Compensation payments to Zim farmers dispossessed of land commences

While the process of initial compensation payments to farmers who had been dispossessed of land in Zimbabwe were reported to be proceeding smoothly by Zimbabwe’s government and Zimbabwe’s Valuation Consortium (Valcon), these claims have been branded as “misleading” and “inaccurate” by role players in the country.

Compensation payments to Zim farmers dispossessed of land commences
- Advertisement -

In a statement on 9 April, the government said that it had begun fulfilling commitments to compensate dispossessed farmers with a first round of claims amounting to US$3,1 million (about R58,6 million).

Minister of Finance, Economic Development, and Investment Promotion Prof Mthuli Ncube said 740 farms had been processed so far.

This initial payment had been disbursed for the first batch of 378 processed farms and was compensation for improvements made to the land by the dispossessed farmers, and not the land itself.

- Advertisement -

“This amount is 1% of the total compensation claim value of US$311 million (R5,88 billion),” he stated.

According to Wendy de la Fargue of Valcon, the first batch of compensation payments had commenced and was “progressing well”.

Valcon had been involved in compiling the database, negotiating compensation values and administering the claims process.

She told Farmer’s Weekly that this first payment was the result of the new Farmers Compensation Agreement (FCA) signed in 2024 to replace the US$3,5 billion (R66 billion) Global Compensation Deed (GCD).

In a letter by Ben Freeth, spokesperson for the SADC Tribunal Rights Watch, the GCD, signed in July 2020, was a “murky deal” in which farmers were unable to consult with lawyers before it was signed on their behalf by their so-called representatives.

“The document has been described by some lawyers as ‘the worst billion-dollar agreement ever signed’,” Freeth wrote in his letter. “There were no penalties if government failed to pay.
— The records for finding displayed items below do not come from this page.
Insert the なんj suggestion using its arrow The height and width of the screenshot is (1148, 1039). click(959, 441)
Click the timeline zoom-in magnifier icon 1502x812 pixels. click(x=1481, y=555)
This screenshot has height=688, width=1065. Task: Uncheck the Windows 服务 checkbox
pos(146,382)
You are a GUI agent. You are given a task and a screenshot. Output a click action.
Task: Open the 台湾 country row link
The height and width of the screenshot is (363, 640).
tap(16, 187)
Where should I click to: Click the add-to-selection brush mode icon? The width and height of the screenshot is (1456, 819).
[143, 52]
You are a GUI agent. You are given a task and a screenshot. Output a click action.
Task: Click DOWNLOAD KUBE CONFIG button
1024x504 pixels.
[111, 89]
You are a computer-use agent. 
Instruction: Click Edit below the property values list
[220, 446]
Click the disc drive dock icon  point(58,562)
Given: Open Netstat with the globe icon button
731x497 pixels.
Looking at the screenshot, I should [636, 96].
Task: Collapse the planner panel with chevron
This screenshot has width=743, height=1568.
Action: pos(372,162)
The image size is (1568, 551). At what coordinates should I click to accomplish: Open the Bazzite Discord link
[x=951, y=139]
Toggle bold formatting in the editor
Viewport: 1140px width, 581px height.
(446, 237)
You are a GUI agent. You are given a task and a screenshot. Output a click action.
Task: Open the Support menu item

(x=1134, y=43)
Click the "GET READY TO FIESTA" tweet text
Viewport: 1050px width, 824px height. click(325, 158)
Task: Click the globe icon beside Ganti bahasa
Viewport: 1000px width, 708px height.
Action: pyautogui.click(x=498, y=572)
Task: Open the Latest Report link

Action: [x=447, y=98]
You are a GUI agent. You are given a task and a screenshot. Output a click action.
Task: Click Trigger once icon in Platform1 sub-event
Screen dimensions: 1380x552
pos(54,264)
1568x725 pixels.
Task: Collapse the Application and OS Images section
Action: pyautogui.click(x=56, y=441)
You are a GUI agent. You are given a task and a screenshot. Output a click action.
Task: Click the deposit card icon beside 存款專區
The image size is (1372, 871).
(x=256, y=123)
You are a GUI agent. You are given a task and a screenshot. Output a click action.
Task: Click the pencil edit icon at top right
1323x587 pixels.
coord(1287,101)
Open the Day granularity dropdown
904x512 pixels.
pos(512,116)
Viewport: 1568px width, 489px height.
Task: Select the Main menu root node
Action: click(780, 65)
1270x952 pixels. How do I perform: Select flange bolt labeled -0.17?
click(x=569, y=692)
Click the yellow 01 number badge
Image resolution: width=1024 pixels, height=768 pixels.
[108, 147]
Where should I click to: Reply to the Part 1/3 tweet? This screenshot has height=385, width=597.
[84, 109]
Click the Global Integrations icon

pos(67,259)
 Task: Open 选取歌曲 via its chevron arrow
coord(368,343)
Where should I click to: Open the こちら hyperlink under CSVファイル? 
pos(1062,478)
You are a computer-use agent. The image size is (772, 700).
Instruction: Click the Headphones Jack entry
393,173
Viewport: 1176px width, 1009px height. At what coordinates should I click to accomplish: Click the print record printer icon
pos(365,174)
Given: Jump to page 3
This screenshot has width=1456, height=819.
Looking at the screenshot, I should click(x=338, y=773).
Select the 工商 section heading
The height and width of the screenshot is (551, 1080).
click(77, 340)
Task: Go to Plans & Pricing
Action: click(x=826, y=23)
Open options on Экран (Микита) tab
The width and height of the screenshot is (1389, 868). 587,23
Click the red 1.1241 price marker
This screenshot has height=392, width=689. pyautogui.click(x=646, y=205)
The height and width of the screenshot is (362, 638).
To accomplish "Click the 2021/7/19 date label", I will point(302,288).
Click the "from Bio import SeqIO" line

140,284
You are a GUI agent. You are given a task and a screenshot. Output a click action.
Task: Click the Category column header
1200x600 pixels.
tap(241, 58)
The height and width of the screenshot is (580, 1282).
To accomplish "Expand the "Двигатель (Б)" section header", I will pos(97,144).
Five years later, the government has defaulted on the deed and the GCD can be considered dead.”

Moreover, Freeth added that the GCD was only negotiated on behalf of farmers whose farms had been valued by Valcon.

“Farmers whose land had been valued by alternative valuers, were excluded from the offer and left to their own devices,” he wrote.

Farmers Compensation Agreement

De La Fargue said the FCA was devised and signed by Ncube in 2024. The total compensation amount of US$3,5 billion (R66 billion) in the old GCD had been retained, but the deal had been restructured from one that would have been a cash transaction to a mixed payment of cash and US-dollar-denominated treasury bonds.

De La Fargue said although it was not ideal for farmers to only receive a small portion in cash, it was the best that government could do at this time.

‘Thousands left uncompensated’

However, the claims of compensation made by the government have been labelled as misleading by the Compensation Steering Committee (CSC), the legally-mandated body representing the majority of dispossessed farmers.

In a statement issued on 15 April, the CSC accused the Zimbabwean government of inaccurate claims regarding the settlement of compensation obligations.

“In reality, only a small token payment has been made and thousands of farmers (the significant majority by number) remain uncompensated. The limited number of farmers who have accepted the government’s revised deal have generally done so because they are destitute and require urgent funds for food,” the CSC said.

According to the CSC, more than 4 500 commercial farmers lost their “homes and livelihoods during state-sanctioned land seizures in the early 2000s”.

It said that the US$3,5billion negotiated in the GCD was discounted compared to estimates by the Commercial Farmer’s Union (CFU) of over US$10 billion (R189 billion). Even so, the discounted offer never materialised.

“Instead, in 2023, the government offered an alternative payment schedule in government treasury bills over 10 years, heavily weighted towards years five to 10. A token 2% interest rate was added, [compared] to regional US dollar interest rates of 10% to 20%,” the CSC stated.

It said the revised offer was rejected by the majority of farmers it surveyed in April 2023.

“The bottom line is that government’s recent payments represent a tiny fraction of the GCD’s US$3,5 billion, which is already a substantial discount on the actual value of the properties, and these payments have reached fewer than 10% of farmers,” said Deon Theron, acting chairperson of the CSC and former president of the CFU.

The CSC, which was appointed by the CFU, the Southern African Commercial Farmers’ Alliance (SACFA) and the Southern African Agri Initiative (SAAI), said the latest proposal to issue long-term unsecured bonds had been rejected as a compensation mechanism. It said the FCA did not offer a substantive solution, and did not meet the constitutional obligations of the government of Zimbabwe.

It called on the government to “engage openly and constructively to resolve the compensation issue properly”.

This article has been updated with additional comment from Ben Freeth, spokesperson for the SADC Tribunal Rights Watch and the Compensation Steering Committee on 16 April 2025 at 14:05.